Lines from the one containing "This screenshot has width=844, height=468." to the end of the records, both ends included and exactly as written, are the whole answer, and no pictures go in it.

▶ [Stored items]
== == ==
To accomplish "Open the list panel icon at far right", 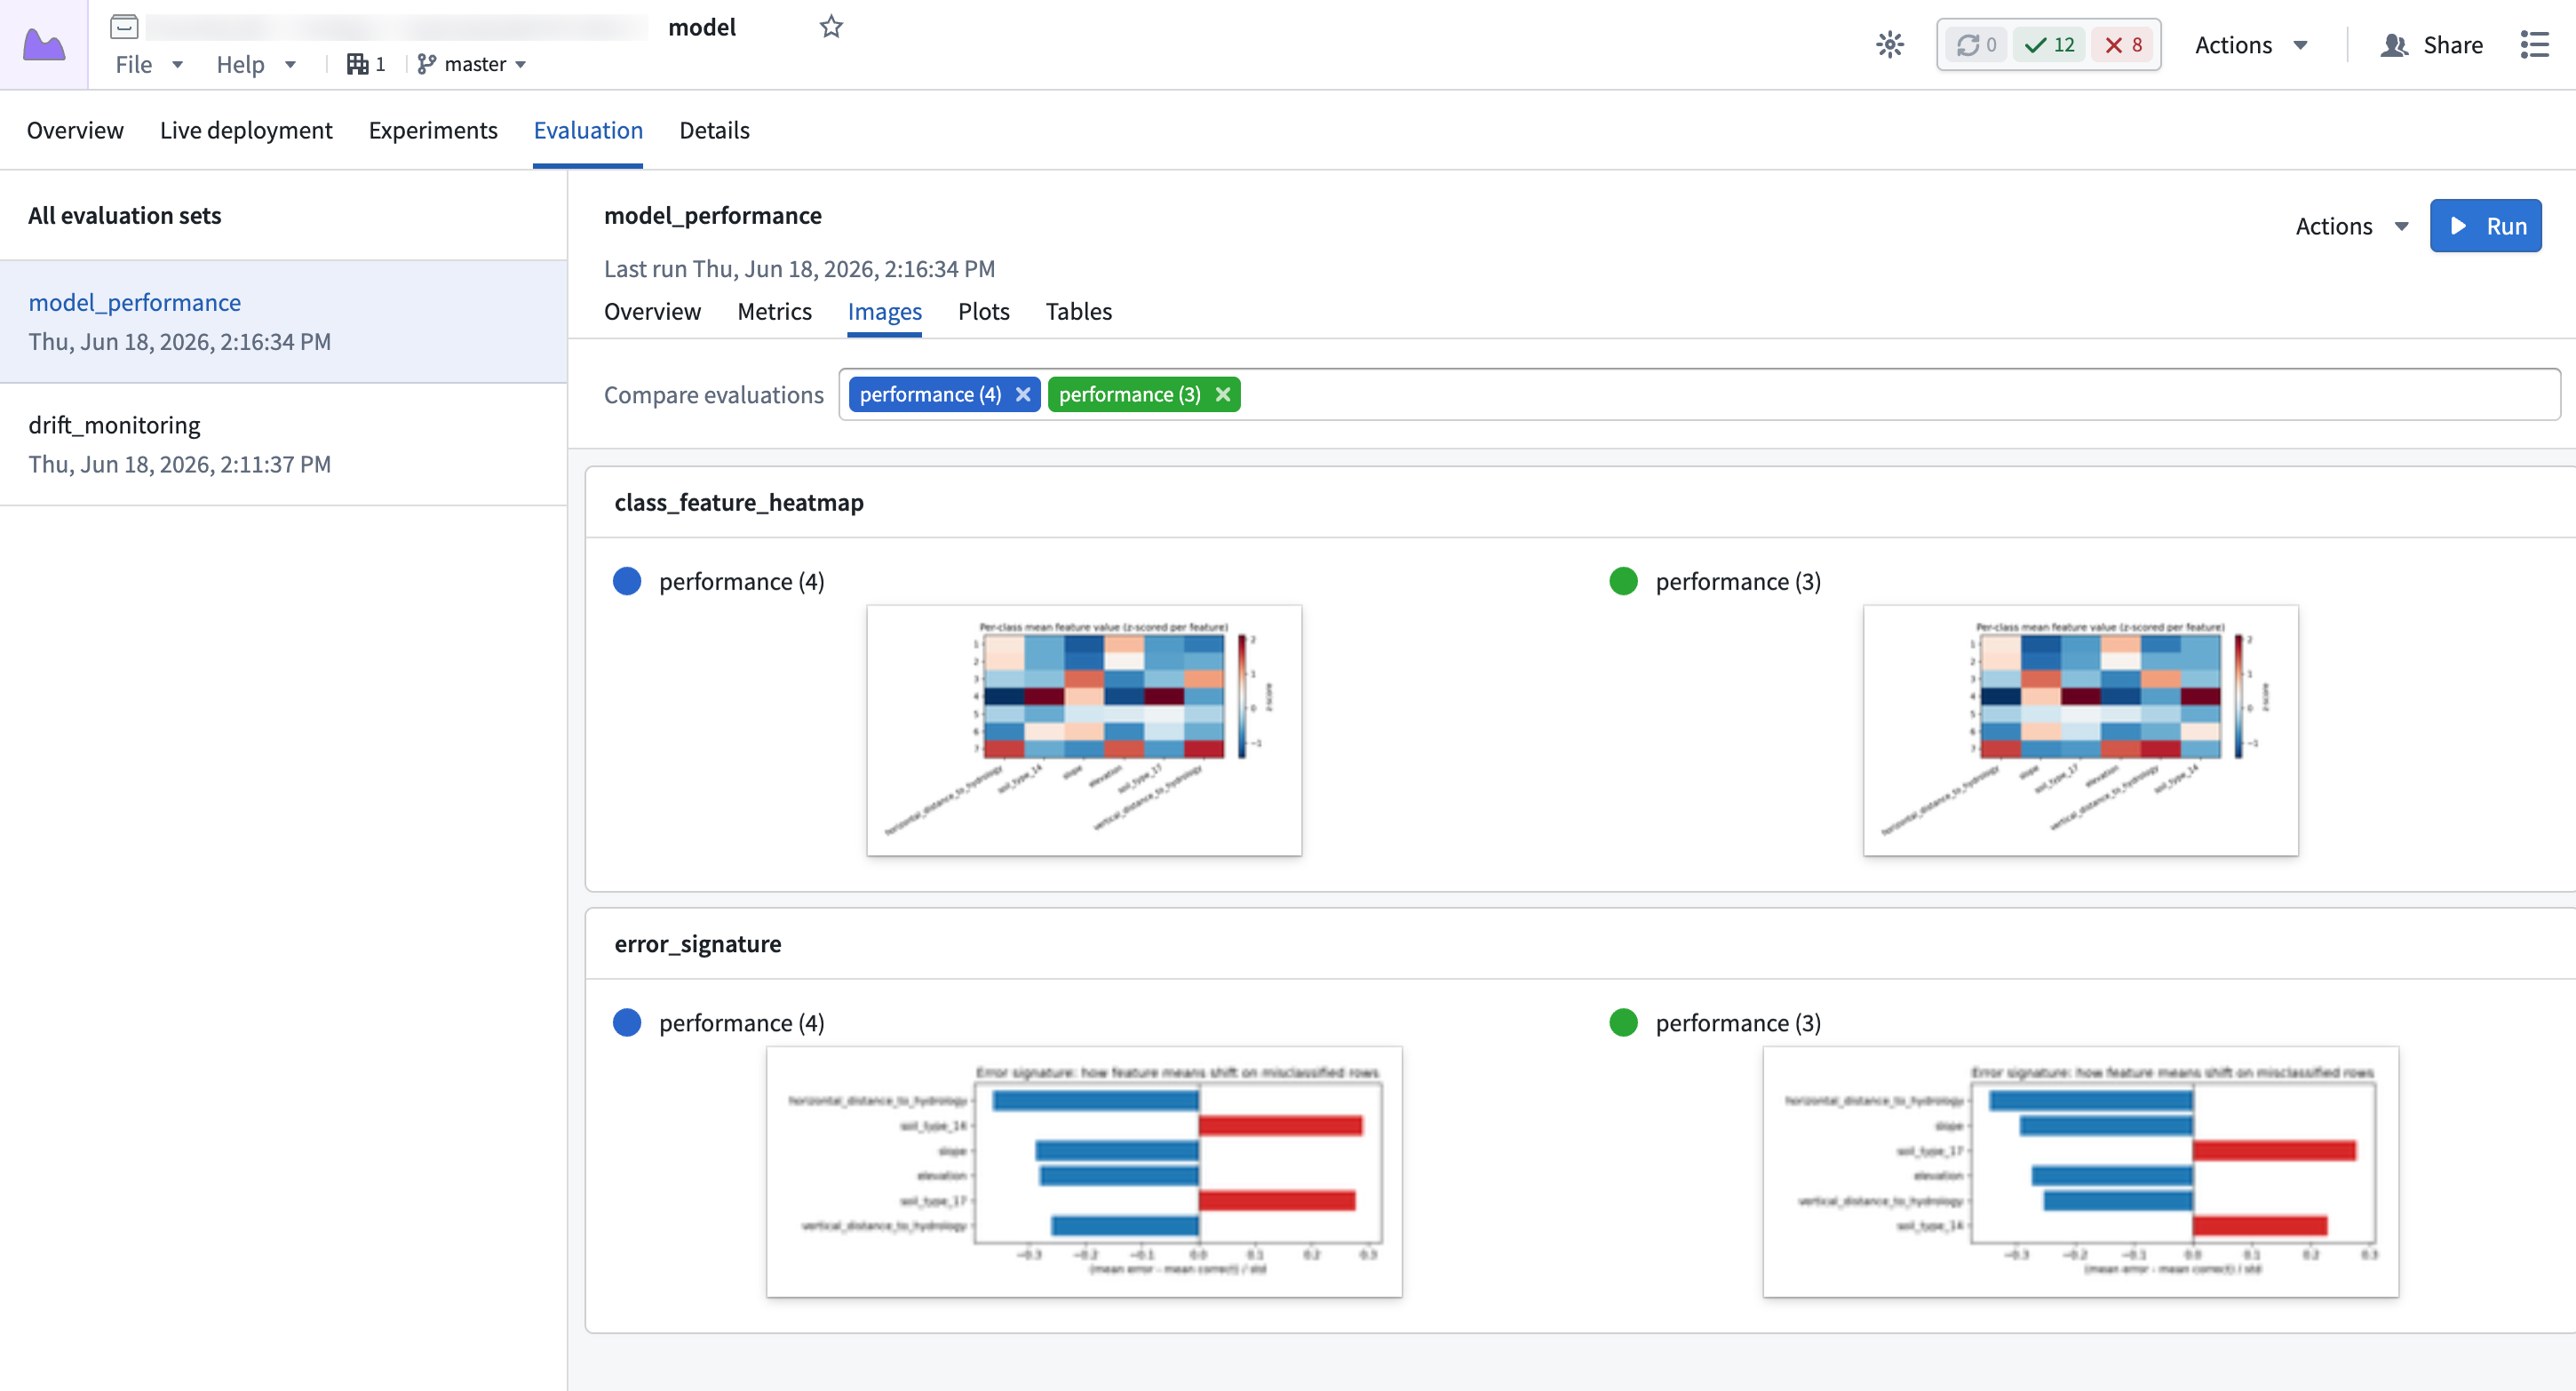I will (x=2534, y=45).
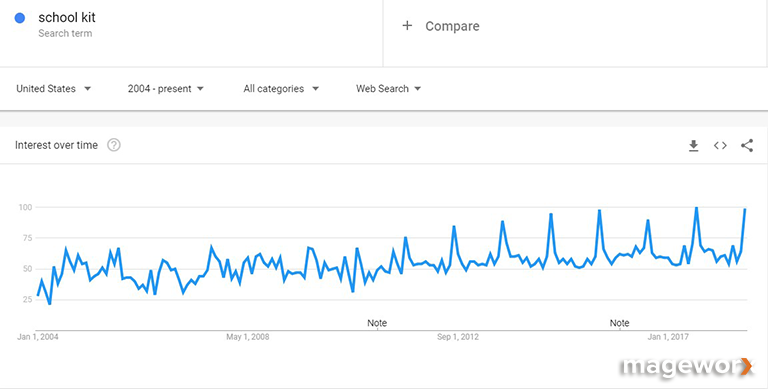Open embed code icon for chart
Viewport: 768px width, 389px height.
click(720, 146)
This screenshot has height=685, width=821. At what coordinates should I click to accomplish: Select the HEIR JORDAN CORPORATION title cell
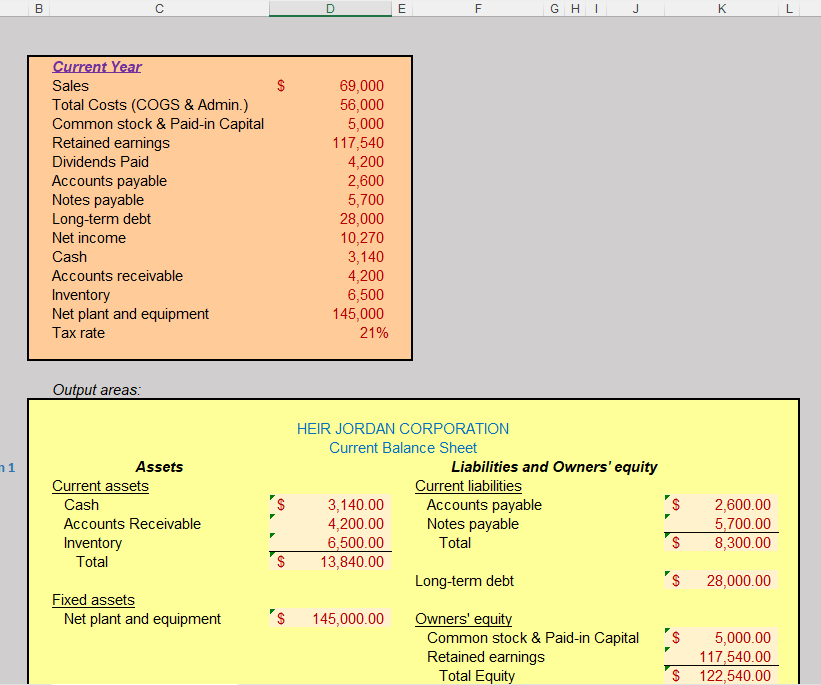[403, 428]
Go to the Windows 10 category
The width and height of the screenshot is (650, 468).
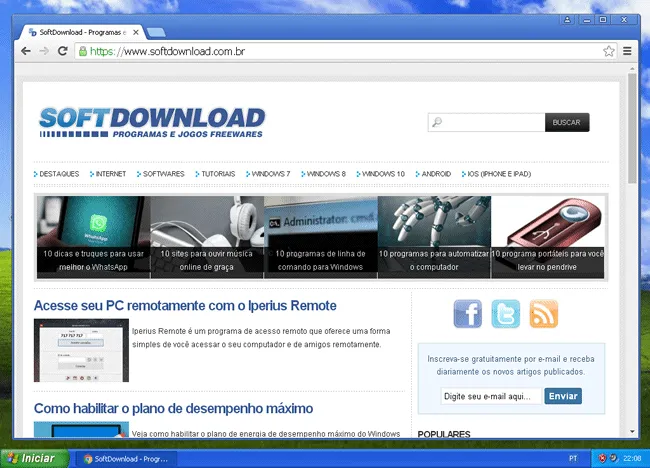click(x=383, y=174)
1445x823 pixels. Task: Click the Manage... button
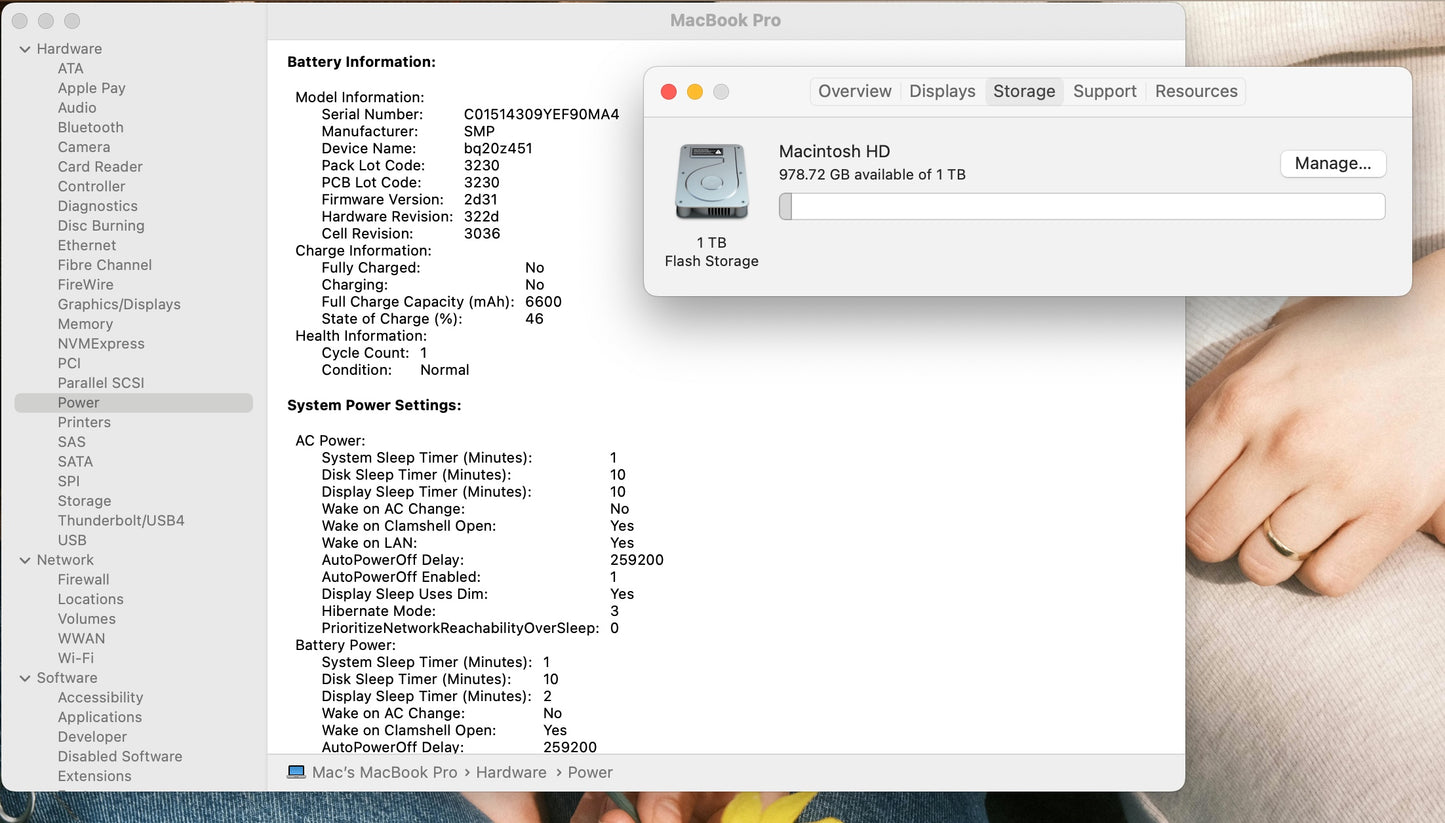click(1332, 163)
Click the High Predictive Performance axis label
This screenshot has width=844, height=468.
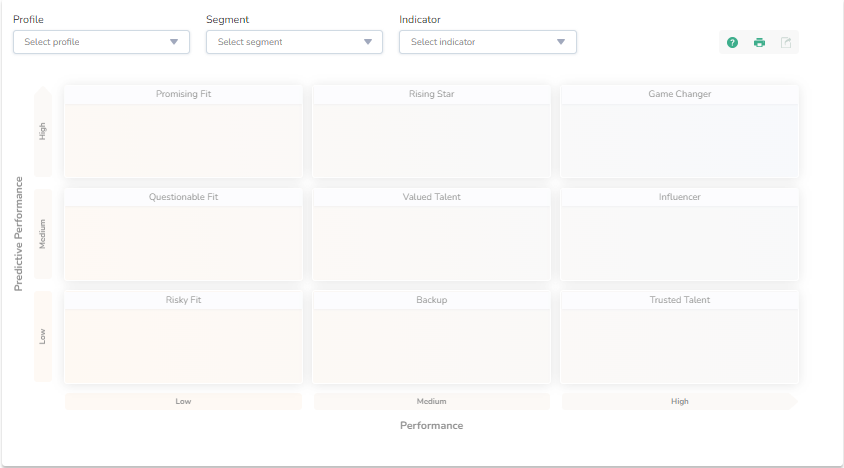point(43,132)
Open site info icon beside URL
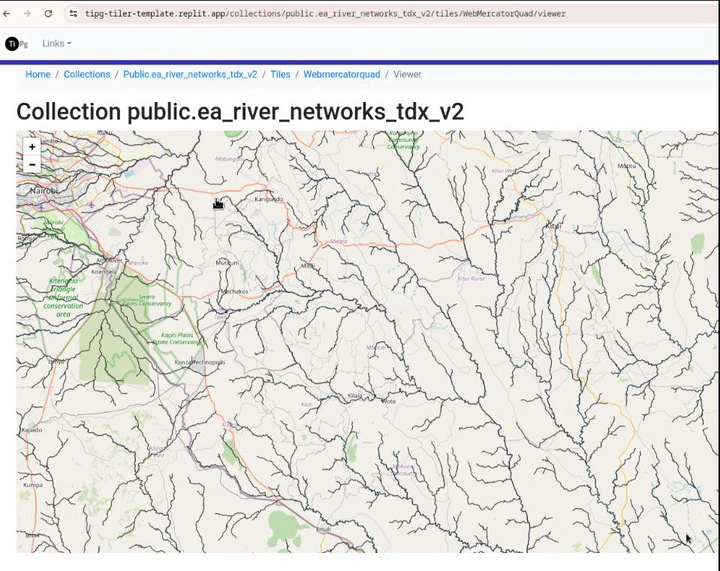This screenshot has width=720, height=571. coord(73,14)
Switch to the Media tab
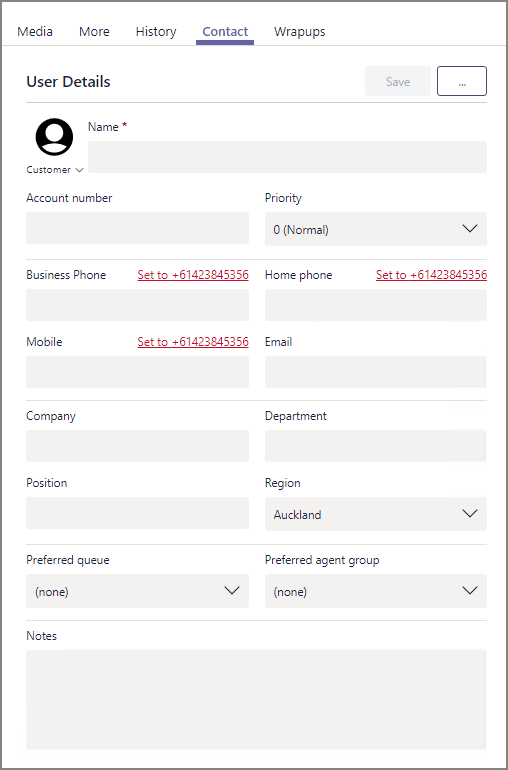This screenshot has height=770, width=508. pos(35,32)
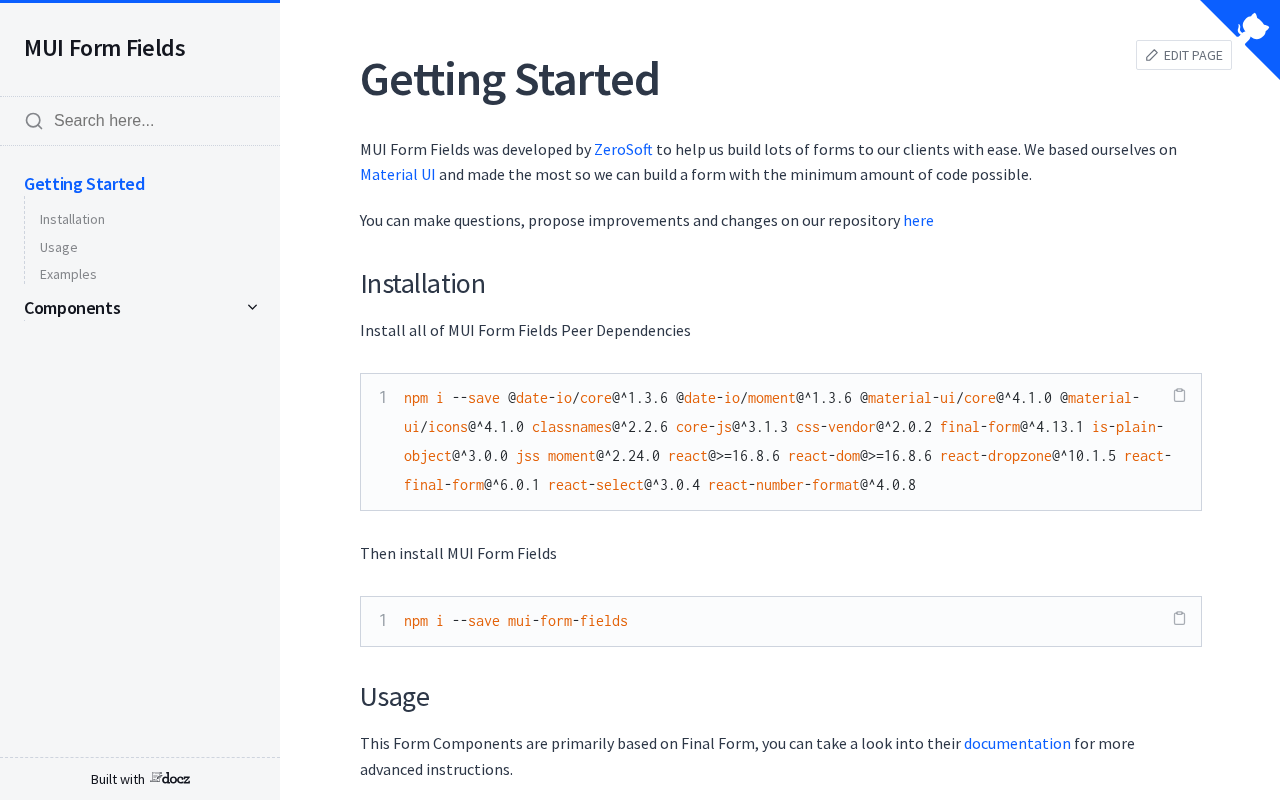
== == ==
▶ [Response area]
This screenshot has width=844, height=468.
point(43,132)
Open site info icon beside URL
This screenshot has width=720, height=571. coord(73,14)
Switch to the Media tab
This screenshot has height=770, width=508. pos(35,32)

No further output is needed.